[TRY IT] All lines of the data shown below should be output exactly as they stand.

[WORKING DATA]
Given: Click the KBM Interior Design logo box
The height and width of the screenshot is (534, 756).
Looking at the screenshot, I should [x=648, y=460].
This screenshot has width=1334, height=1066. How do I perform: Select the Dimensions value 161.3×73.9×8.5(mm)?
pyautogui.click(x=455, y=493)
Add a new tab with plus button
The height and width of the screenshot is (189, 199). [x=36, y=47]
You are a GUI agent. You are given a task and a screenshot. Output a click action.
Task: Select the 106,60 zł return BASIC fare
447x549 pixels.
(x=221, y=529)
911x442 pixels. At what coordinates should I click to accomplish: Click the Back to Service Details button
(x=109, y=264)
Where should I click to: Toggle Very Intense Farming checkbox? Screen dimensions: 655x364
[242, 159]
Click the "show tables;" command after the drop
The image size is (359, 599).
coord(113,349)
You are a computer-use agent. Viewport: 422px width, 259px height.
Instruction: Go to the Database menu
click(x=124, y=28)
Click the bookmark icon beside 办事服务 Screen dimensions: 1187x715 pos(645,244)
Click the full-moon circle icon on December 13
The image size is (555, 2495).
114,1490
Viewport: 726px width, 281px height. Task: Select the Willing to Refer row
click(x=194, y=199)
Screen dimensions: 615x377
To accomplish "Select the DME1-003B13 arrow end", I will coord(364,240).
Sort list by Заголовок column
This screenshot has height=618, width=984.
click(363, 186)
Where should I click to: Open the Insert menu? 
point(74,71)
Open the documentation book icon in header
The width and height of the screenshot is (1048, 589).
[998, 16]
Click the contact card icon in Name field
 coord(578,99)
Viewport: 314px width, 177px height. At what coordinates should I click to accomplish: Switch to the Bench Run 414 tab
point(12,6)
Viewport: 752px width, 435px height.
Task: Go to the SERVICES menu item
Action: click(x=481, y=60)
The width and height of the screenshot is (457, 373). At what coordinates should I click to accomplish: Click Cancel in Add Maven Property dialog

[RESPONSE BOX]
Given: Click the KBM Interior Design logo box
The height and width of the screenshot is (534, 756).
Looking at the screenshot, I should [x=648, y=460].
This screenshot has width=1334, height=1066. How do I perform: Select the Dimensions value 161.3×73.9×8.5(mm)?
pyautogui.click(x=455, y=493)
Add a new tab with plus button
The height and width of the screenshot is (189, 199). [x=36, y=47]
You are a GUI agent. You are given a task and a screenshot. Output a click action.
Task: Select the 106,60 zł return BASIC fare
447x549 pixels.
(x=221, y=529)
911x442 pixels. At what coordinates should I click to accomplish: Click the Back to Service Details button
(x=109, y=264)
Where should I click to: Toggle Very Intense Farming checkbox? Screen dimensions: 655x364
[242, 159]
Click the "show tables;" command after the drop
The image size is (359, 599).
coord(113,349)
You are a computer-use agent. Viewport: 422px width, 259px height.
Instruction: Go to the Database menu
click(x=124, y=28)
Click the bookmark icon beside 办事服务 Screen dimensions: 1187x715 pos(645,244)
Click the full-moon circle icon on December 13
The image size is (555, 2495).
114,1490
Viewport: 726px width, 281px height. Task: Select the Willing to Refer row
click(x=194, y=199)
Screen dimensions: 615x377
To accomplish "Select the DME1-003B13 arrow end", I will coord(364,240).
Sort list by Заголовок column
This screenshot has height=618, width=984.
click(363, 186)
Where should I click to: Open the Insert menu? 
point(74,71)
Open the documentation book icon in header
The width and height of the screenshot is (1048, 589).
[998, 16]
Click the contact card icon in Name field
 coord(578,99)
Viewport: 314px width, 177px height. At what coordinates should I click to accomplish: Switch to the Bench Run 414 tab
point(12,6)
Viewport: 752px width, 435px height.
Task: Go to the SERVICES menu item
Action: click(x=481, y=60)
The width and height of the screenshot is (457, 373). At what coordinates should I click to accomplish: Click Cancel in Add Maven Property dialog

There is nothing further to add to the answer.